A Callan news release said that participants continued to shift assets away from equity and into fixed income funds. Also, despite third quarter market strength, the average DC plan has returned only 1.8% annually since inception, Callan pointed out.
Nearly two-thirds (3.22%) of the 5.03% annual growth experienced by DC plans since the beginning of 2006 comes not from the market but from participant and plan sponsor contributions, Callan said.
Callan said third-quarter turnover within the Callan DC Index was in line with historical averages at 0.68% of balances. When money was transferred, it flowed out of many equity asset classes and into fixed income. Domestic large cap equity and domestic small/mid cap equity funds were hardest hit, accounting for 35% and 25% of all outflows, respectively.
However, equity outflows also encompassed international equity and company stock funds. Inflows centered heavily on domestic fixed income: nearly half of all inflows were directed to this asset class. In contrast, flows into bothstable value and money market funds were quite modest.
T-D Flows Slow
As has been the case throughout the Index’s history, money flowed into target-date funds on a net basis last quarter, albeit at a slower pace that in recent quarters.

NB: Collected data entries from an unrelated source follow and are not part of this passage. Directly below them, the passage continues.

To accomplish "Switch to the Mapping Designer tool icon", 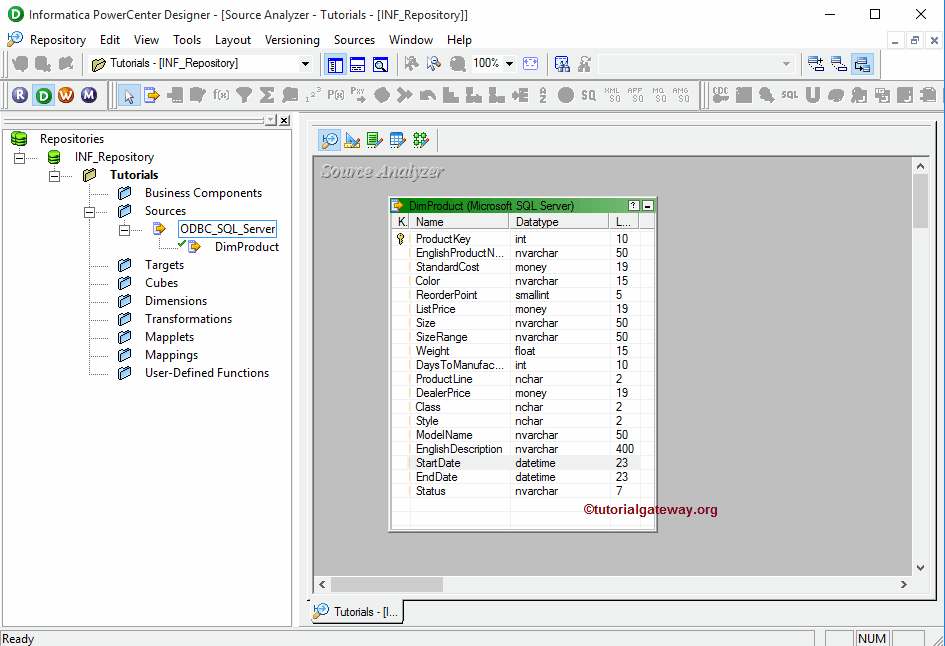I will tap(421, 140).
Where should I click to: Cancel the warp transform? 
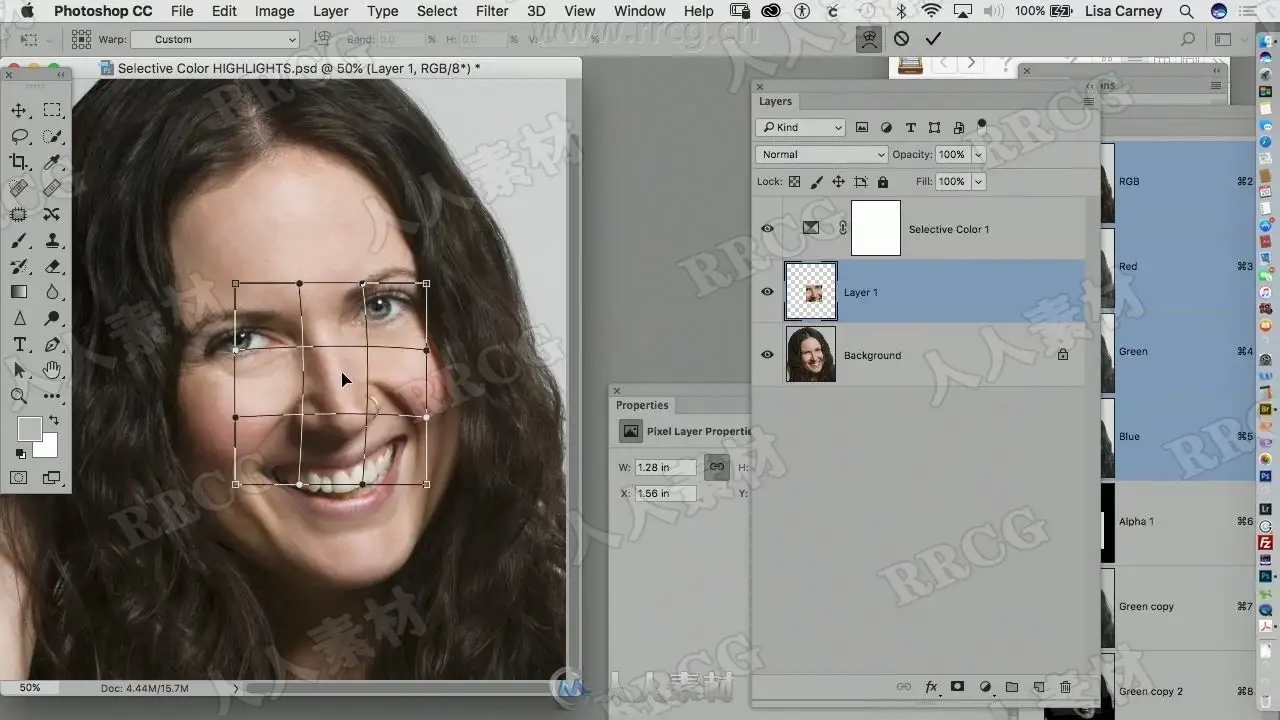tap(902, 39)
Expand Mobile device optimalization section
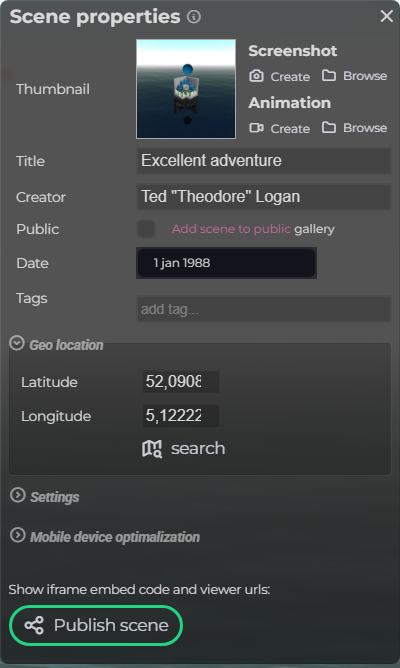Image resolution: width=400 pixels, height=668 pixels. 17,536
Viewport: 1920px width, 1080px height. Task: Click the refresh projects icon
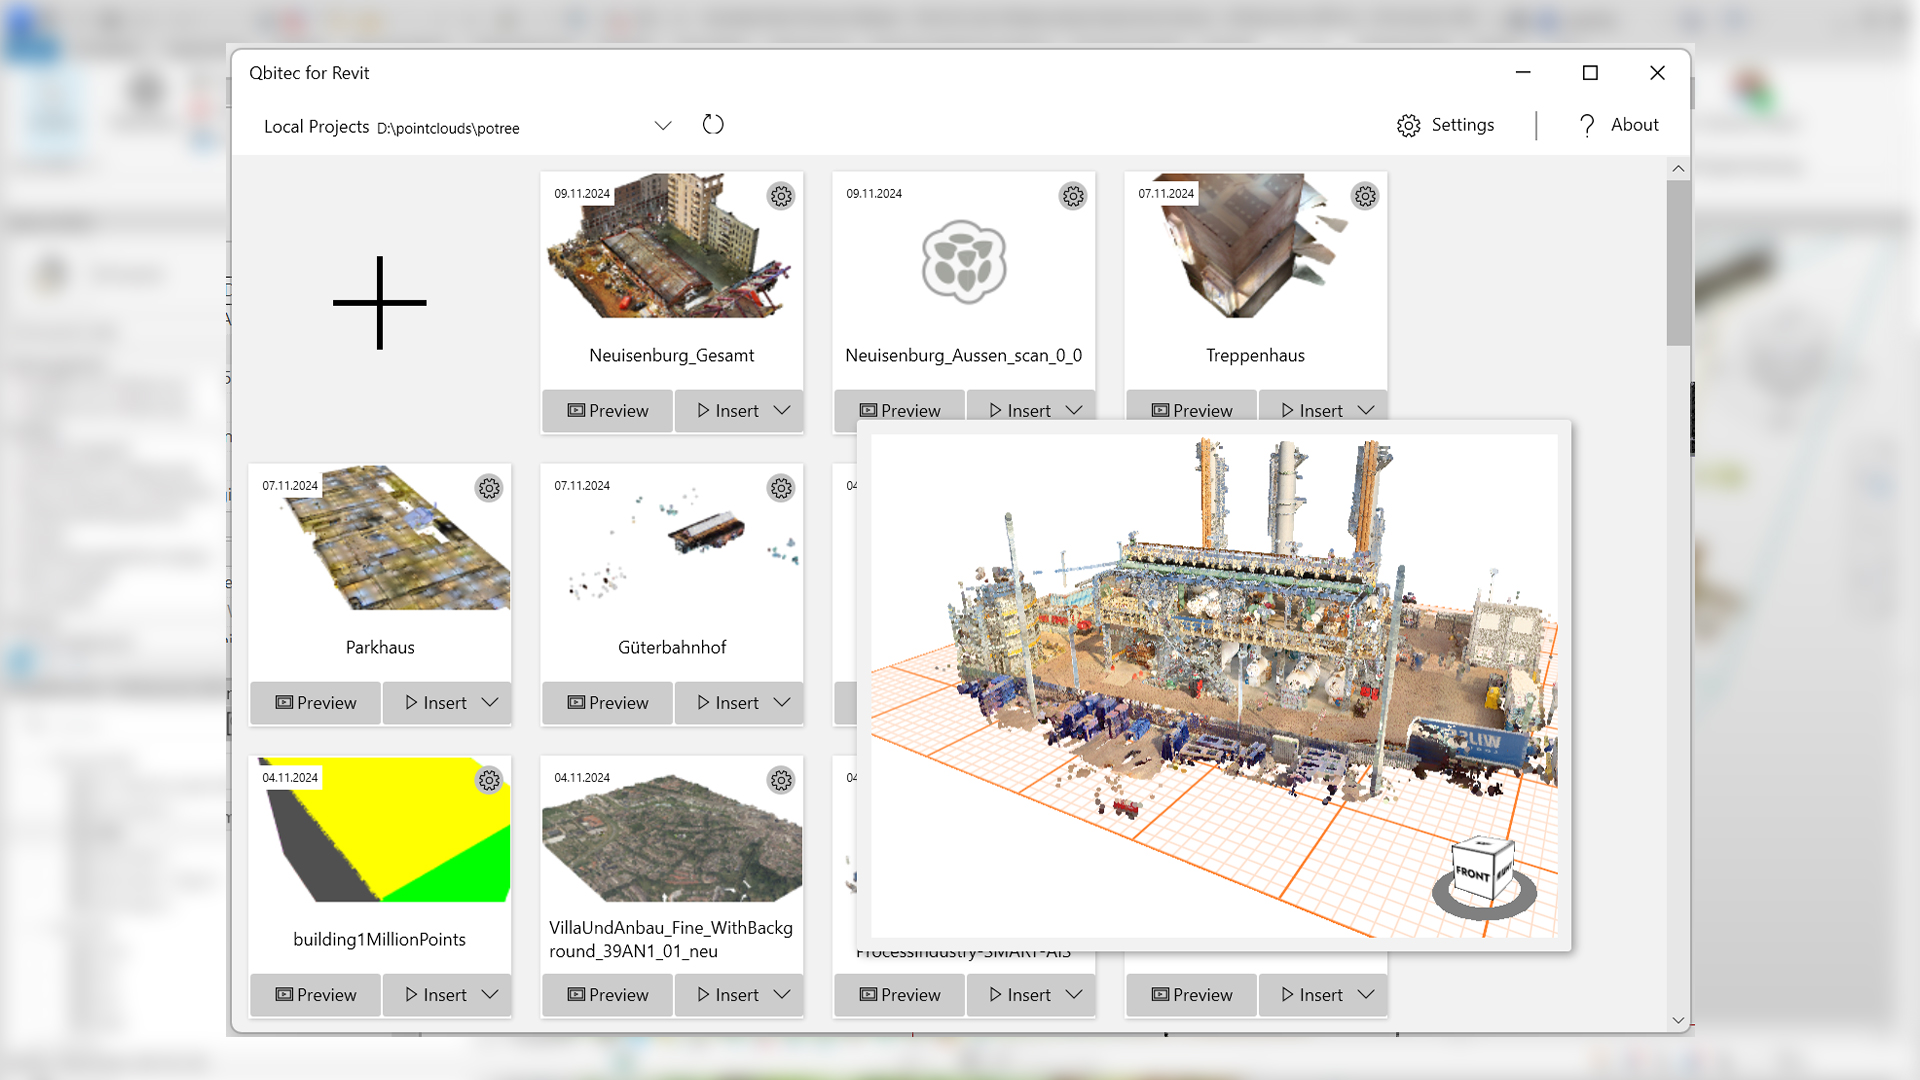[x=713, y=125]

In the first and second quarter of 2010, target-date fund funds accounted for nearly 50% of total inflows, yet last quarter, they barely accounted a quarter of inflows, Callan said.
Meanwhile, the overall proportion of equity fund assets within the Callan DC Index stands at 62.5%, well below its peak of 71% at the end of 2007. Since the Index’s inception, domestic large cap equity funds have gone from accounting for nearly a third of the typical DC plan’s assets to less than a quarter.
The proportion of domestic fixed income assets has nearly doubled from 5.4% to 10.1%. While target-date funds account for 10.6% of total DC Index assets, they account for nearly 18% when offered in a plan. At the end of the 3rd quarter, 76% of plans offered a target-date fund.